WRITTEN TASK: Copy out every one of the items below line for line, with nothing changed.

[Recorded data]
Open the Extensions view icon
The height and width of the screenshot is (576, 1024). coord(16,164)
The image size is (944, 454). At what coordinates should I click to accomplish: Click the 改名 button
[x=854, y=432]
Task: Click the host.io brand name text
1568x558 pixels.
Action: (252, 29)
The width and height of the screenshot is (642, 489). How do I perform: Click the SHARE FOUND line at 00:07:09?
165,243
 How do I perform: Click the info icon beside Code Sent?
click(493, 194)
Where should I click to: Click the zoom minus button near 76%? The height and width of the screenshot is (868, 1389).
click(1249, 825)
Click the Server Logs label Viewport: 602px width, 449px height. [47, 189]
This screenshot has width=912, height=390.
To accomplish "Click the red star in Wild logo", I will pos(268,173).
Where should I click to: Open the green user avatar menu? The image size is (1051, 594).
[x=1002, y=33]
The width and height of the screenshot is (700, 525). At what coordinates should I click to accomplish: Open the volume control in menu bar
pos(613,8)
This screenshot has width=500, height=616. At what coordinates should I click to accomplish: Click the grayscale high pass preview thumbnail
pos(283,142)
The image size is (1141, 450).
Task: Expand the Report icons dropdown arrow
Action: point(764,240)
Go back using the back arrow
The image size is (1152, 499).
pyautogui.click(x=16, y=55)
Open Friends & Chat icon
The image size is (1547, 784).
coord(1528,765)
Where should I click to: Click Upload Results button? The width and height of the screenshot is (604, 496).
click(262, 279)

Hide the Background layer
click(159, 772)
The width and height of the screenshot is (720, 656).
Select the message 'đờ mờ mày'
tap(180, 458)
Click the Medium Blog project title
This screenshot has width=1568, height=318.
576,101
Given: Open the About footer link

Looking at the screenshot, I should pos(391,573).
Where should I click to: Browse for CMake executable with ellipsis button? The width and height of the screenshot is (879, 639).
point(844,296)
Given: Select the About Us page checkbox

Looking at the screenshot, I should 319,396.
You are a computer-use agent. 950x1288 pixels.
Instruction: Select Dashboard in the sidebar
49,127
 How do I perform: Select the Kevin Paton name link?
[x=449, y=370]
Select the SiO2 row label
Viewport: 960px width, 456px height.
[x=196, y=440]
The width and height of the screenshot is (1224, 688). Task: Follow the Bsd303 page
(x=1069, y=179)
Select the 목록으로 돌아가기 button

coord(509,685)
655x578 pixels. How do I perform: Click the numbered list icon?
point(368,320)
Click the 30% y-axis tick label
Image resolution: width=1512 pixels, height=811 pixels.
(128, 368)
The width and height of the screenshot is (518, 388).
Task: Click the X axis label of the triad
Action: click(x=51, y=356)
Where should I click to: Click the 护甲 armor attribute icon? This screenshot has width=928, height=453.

REPLY TO THE TASK:
Open the Extensions view icon
The height and width of the screenshot is (576, 1024). coord(16,164)
The image size is (944, 454). At what coordinates should I click to accomplish: Click the 改名 button
[x=854, y=432]
Task: Click the host.io brand name text
1568x558 pixels.
Action: (252, 29)
The width and height of the screenshot is (642, 489). How do I perform: Click the SHARE FOUND line at 00:07:09?
165,243
 How do I perform: Click the info icon beside Code Sent?
click(493, 194)
Where should I click to: Click the zoom minus button near 76%? The height and width of the screenshot is (868, 1389).
click(1249, 825)
Click the Server Logs label Viewport: 602px width, 449px height. [47, 189]
This screenshot has width=912, height=390.
To accomplish "Click the red star in Wild logo", I will pos(268,173).
Where should I click to: Open the green user avatar menu? The image size is (1051, 594).
[x=1002, y=33]
The width and height of the screenshot is (700, 525). At what coordinates should I click to accomplish: Open the volume control in menu bar
pos(613,8)
This screenshot has width=500, height=616. At what coordinates should I click to accomplish: Click the grayscale high pass preview thumbnail
pos(283,142)
The image size is (1141, 450).
Task: Expand the Report icons dropdown arrow
Action: point(764,240)
Go back using the back arrow
The image size is (1152, 499).
pyautogui.click(x=16, y=55)
Open Friends & Chat icon
The image size is (1547, 784).
coord(1528,765)
Where should I click to: Click Upload Results button? The width and height of the screenshot is (604, 496).
click(262, 279)

Hide the Background layer
click(159, 772)
The width and height of the screenshot is (720, 656).
Select the message 'đờ mờ mày'
tap(180, 458)
Click the Medium Blog project title
This screenshot has width=1568, height=318.
576,101
Given: Open the About footer link

Looking at the screenshot, I should pos(391,573).
Where should I click to: Browse for CMake executable with ellipsis button? The width and height of the screenshot is (879, 639).
point(844,296)
Given: Select the About Us page checkbox

Looking at the screenshot, I should 319,396.
You are a computer-use agent. 950x1288 pixels.
Instruction: Select Dashboard in the sidebar
49,127
 How do I perform: Select the Kevin Paton name link?
[x=449, y=370]
Select the SiO2 row label
Viewport: 960px width, 456px height.
[x=196, y=440]
The width and height of the screenshot is (1224, 688). Task: Follow the Bsd303 page
(x=1069, y=179)
Select the 목록으로 돌아가기 button

coord(509,685)
655x578 pixels. How do I perform: Click the numbered list icon?
point(368,320)
Click the 30% y-axis tick label
Image resolution: width=1512 pixels, height=811 pixels.
(128, 368)
The width and height of the screenshot is (518, 388).
Task: Click the X axis label of the triad
Action: click(x=51, y=356)
Where should I click to: Click the 护甲 armor attribute icon? This screenshot has width=928, height=453.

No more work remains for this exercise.